§ **正文**
----
UVA 11806 Cheerleaders

传送门 $\looparrowright$

In most professional sporting events, cheerleaders play a major role in entertaining the spectators. Their roles are substantial during breaks and prior to start of play. The world cup soccer is no exception.
Usually the cheerleaders form a group and perform at the center of the field. In addition to this group, some of them are placed outside the side line so they are closer to the spectators. The organizers would like to ensure that at least one cheerleader is located on each of the four sides. For this problem, we will model the playing ground as an $m\times n$ rectangular grid. The constraints for placing cheerleaders are described below.
There should be at least one cheerleader on each of the four sides. Note that, placing a cheerleader on a corner cell would cover two sides simultaneously. There can be at most one cheerleader in a cell. All the cheerleaders available must be assigned to a cell. That is, none of them can be left out.
----
§ **数据摘录**
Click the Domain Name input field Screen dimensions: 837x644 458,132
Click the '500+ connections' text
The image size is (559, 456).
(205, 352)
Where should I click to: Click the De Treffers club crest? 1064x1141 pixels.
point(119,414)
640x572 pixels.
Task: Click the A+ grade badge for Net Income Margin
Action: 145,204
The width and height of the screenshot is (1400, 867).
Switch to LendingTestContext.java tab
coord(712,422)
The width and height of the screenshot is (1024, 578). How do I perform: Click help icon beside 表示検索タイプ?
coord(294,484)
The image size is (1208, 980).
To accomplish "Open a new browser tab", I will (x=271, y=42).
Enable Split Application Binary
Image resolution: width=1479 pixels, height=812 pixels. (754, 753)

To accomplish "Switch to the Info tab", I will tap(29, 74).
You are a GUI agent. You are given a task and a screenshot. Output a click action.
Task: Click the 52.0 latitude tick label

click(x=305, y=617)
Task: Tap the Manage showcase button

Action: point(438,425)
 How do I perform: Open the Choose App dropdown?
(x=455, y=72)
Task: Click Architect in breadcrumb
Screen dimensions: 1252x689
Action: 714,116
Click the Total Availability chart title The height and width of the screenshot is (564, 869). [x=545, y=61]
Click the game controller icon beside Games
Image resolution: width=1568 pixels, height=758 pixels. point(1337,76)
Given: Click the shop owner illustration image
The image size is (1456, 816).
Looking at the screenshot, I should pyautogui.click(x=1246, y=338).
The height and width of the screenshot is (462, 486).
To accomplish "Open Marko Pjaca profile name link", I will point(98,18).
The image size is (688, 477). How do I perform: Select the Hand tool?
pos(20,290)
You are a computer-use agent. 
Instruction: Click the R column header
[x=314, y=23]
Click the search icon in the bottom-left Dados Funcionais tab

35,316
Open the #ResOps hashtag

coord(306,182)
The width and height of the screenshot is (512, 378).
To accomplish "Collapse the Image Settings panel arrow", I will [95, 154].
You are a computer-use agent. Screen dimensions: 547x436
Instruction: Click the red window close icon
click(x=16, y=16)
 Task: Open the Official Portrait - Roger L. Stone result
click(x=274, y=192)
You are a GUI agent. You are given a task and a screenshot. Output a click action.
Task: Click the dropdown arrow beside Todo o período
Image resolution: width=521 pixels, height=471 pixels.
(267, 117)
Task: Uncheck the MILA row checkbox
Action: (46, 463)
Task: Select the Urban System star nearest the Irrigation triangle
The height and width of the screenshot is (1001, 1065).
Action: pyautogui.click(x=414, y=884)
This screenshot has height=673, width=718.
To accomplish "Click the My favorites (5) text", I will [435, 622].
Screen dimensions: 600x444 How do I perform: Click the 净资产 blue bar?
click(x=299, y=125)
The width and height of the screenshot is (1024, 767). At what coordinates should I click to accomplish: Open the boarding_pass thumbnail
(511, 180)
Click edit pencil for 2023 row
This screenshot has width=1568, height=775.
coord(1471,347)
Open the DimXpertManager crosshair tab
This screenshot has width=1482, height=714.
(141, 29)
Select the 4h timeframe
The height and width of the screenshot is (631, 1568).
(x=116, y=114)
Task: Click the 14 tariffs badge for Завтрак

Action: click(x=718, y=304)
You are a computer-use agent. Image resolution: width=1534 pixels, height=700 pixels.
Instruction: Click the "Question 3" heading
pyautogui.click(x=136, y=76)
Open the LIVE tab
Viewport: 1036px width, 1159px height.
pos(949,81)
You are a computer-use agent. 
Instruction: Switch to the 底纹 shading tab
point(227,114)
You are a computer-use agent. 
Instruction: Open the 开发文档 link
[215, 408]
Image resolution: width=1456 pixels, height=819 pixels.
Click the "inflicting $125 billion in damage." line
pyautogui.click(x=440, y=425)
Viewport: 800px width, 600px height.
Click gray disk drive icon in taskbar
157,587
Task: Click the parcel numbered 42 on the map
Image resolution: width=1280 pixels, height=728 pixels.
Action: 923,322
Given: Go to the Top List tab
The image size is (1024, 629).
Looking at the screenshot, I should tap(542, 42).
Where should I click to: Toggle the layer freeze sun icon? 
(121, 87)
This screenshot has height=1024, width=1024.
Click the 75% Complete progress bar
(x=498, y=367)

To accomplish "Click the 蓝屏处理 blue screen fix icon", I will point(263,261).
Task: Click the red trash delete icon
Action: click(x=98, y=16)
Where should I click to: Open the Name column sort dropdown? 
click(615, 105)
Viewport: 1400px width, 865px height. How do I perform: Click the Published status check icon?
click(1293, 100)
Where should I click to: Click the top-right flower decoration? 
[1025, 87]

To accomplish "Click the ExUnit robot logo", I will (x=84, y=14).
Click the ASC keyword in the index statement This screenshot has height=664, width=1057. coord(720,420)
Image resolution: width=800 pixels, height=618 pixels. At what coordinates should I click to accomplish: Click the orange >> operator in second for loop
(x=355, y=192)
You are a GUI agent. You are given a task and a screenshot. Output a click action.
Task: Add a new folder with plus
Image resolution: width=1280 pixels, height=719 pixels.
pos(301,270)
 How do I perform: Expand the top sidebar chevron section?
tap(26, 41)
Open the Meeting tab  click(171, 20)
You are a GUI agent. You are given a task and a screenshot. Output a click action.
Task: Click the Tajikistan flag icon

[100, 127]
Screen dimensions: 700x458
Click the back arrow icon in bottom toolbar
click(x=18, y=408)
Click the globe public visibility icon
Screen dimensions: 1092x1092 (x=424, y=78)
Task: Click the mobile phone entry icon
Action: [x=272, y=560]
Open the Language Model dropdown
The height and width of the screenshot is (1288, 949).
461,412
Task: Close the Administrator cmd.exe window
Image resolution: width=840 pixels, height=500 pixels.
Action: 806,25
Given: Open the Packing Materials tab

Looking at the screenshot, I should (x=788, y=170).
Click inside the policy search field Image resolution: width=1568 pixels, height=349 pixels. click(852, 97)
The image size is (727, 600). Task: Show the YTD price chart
----
§ **待答问题**
- a) 在啦啦队题目中，把一名啦啦队员放在角落的格子里会同时覆盖几条边？
- b) 返回啦啦队题目中从“Usually the cheerleaders”开始、到“are described below.”结束的那段原文，一字不改。

§ **参考答案**
- a) 两条边。

- b)
Usually the cheerleaders form a group and perform at the center of the field. In addition to this group, some of them are placed outside the side line so they are closer to the spectators. The organizers would like to ensure that at least one cheerleader is located on each of the four sides. For this problem, we will model the playing ground as an $m\times n$ rectangular grid. The constraints for placing cheerleaders are described below.